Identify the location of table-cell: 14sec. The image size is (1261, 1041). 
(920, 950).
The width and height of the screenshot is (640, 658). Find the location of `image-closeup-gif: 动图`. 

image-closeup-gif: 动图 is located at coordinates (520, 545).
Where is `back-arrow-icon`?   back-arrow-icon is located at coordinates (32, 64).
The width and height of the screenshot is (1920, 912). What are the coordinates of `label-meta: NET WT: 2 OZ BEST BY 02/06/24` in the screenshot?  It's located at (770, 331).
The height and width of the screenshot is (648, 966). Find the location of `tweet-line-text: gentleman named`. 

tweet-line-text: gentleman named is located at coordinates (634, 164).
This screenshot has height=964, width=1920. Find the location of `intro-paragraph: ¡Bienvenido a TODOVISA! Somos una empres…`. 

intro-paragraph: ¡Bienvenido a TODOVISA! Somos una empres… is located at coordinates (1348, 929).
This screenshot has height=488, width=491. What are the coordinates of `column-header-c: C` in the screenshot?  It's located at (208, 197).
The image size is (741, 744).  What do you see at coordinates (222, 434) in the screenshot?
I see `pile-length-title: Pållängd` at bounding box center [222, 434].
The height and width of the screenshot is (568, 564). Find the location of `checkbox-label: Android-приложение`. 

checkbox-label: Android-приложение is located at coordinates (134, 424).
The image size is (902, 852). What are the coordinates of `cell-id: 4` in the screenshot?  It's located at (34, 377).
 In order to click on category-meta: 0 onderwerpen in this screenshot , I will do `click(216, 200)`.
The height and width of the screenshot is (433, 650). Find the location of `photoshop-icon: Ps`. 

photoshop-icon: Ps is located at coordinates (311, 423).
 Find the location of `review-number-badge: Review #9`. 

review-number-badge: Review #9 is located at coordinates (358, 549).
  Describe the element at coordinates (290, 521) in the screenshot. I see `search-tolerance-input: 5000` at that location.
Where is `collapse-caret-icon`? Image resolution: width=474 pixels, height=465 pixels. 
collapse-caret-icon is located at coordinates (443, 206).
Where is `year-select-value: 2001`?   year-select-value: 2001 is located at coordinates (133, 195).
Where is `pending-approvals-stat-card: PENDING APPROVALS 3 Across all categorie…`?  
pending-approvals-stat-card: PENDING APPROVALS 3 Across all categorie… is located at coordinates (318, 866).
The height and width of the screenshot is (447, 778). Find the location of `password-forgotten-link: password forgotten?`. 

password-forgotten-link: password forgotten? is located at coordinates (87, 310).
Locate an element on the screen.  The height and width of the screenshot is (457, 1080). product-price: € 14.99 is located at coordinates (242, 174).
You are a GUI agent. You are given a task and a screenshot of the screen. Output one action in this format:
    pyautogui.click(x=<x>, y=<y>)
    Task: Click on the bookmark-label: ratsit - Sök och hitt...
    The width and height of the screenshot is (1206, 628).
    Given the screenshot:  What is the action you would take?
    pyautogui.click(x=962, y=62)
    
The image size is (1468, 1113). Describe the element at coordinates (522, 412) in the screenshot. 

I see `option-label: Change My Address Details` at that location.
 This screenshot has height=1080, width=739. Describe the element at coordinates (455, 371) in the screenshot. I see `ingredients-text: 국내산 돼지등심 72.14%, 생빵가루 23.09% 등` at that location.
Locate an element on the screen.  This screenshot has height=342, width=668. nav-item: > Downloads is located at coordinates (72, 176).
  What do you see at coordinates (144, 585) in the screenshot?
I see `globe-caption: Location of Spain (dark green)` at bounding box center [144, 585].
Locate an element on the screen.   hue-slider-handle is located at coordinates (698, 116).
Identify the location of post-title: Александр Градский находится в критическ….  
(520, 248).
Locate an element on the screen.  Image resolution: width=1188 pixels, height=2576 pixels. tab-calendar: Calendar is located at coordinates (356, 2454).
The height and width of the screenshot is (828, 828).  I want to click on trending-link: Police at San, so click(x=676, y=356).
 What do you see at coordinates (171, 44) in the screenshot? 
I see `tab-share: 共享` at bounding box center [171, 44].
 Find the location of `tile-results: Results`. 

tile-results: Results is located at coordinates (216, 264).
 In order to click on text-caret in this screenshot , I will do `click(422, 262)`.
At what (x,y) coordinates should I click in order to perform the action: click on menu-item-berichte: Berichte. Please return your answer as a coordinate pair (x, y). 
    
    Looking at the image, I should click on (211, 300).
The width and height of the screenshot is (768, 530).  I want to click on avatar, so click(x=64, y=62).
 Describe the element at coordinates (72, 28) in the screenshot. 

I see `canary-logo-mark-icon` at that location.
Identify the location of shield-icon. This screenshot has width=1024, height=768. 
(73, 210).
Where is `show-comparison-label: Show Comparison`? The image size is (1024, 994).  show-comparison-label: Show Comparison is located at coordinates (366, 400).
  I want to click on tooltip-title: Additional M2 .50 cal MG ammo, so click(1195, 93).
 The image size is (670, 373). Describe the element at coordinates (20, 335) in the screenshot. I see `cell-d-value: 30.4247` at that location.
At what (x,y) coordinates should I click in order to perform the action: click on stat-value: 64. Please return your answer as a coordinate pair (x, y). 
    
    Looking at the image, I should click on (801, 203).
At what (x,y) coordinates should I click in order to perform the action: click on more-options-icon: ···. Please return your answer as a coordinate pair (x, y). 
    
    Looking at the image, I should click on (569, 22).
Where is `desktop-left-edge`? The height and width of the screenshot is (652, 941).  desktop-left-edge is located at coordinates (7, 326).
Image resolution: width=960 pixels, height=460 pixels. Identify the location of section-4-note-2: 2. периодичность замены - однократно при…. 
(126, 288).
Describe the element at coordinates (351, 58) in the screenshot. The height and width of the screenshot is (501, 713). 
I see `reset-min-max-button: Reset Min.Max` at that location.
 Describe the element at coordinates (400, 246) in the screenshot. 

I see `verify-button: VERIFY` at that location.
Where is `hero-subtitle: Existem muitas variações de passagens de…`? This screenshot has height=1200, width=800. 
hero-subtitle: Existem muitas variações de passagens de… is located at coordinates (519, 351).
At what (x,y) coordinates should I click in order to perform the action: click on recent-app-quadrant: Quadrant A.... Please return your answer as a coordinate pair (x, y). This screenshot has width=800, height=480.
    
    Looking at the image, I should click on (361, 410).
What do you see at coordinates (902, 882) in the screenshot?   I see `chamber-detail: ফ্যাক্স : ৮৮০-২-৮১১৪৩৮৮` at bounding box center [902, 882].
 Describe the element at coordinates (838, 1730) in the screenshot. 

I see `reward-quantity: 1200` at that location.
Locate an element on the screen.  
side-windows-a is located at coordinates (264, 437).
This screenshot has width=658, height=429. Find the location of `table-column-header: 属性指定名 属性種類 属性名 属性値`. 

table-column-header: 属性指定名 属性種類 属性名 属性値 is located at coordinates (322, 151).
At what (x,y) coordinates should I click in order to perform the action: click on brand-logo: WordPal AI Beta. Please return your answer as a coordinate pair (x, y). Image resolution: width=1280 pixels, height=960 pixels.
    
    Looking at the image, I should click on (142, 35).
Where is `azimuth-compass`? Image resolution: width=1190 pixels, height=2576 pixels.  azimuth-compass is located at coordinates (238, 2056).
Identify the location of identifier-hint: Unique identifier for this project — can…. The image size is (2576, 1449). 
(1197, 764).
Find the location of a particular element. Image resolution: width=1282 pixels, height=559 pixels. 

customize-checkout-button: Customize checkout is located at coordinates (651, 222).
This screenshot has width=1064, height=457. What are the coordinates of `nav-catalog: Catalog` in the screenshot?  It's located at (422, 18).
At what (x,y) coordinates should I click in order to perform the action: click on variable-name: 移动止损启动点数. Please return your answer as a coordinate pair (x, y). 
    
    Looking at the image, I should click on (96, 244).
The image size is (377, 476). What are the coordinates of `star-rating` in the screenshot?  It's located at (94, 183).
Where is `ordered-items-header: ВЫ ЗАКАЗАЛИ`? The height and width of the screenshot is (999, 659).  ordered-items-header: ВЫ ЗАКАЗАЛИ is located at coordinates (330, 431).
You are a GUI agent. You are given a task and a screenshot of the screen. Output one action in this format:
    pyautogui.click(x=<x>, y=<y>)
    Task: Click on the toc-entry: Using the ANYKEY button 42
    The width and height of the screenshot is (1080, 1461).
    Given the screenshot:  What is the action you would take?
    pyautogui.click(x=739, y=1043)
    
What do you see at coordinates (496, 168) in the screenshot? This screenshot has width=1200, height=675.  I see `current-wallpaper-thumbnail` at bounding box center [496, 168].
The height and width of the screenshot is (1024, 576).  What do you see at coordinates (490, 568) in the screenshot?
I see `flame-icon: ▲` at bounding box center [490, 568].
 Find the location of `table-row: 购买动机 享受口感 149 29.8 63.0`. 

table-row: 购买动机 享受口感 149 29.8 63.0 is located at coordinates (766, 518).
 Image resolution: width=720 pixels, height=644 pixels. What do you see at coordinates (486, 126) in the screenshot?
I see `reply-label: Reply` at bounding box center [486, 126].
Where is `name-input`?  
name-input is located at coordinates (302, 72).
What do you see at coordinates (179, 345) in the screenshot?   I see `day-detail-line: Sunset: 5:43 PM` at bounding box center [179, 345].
++++++++++++++++++++
**EXERCISE OBJECTIVE**
Please set out the items from the first line up to and including the line with "In order to click on category-meta: 0" as a Markdown table with the columns Row and Text. Number each line and leave out blank lines.

**TASK ANSWER**
| Row | Text |
|---|---|
| 1 | Identify the location of table-cell: 14sec. The image size is (1261, 1041).  |
| 2 | (920, 950). |
| 3 | The width and height of the screenshot is (640, 658). Find the location of `image-closeup-gif: 动图`.  |
| 4 | image-closeup-gif: 动图 is located at coordinates (520, 545). |
| 5 | Where is `back-arrow-icon`?   back-arrow-icon is located at coordinates (32, 64). |
| 6 | The width and height of the screenshot is (1920, 912). What are the coordinates of `label-meta: NET WT: 2 OZ BEST BY 02/06/24` in the screenshot?  It's located at (770, 331). |
| 7 | The height and width of the screenshot is (648, 966). Find the location of `tweet-line-text: gentleman named`.  |
| 8 | tweet-line-text: gentleman named is located at coordinates (634, 164). |
| 9 | This screenshot has height=964, width=1920. Find the location of `intro-paragraph: ¡Bienvenido a TODOVISA! Somos una empres…`.  |
| 10 | intro-paragraph: ¡Bienvenido a TODOVISA! Somos una empres… is located at coordinates (1348, 929). |
| 11 | This screenshot has height=488, width=491. What are the coordinates of `column-header-c: C` in the screenshot?  It's located at (208, 197). |
| 12 | The image size is (741, 744).  What do you see at coordinates (222, 434) in the screenshot? |
| 13 | I see `pile-length-title: Pållängd` at bounding box center [222, 434]. |
| 14 | The height and width of the screenshot is (568, 564). Find the location of `checkbox-label: Android-приложение`.  |
| 15 | checkbox-label: Android-приложение is located at coordinates (134, 424). |
| 16 | The image size is (902, 852). What are the coordinates of `cell-id: 4` in the screenshot?  It's located at (34, 377). |
| 17 |  In order to click on category-meta: 0 onderwerpen in this screenshot , I will do `click(216, 200)`. |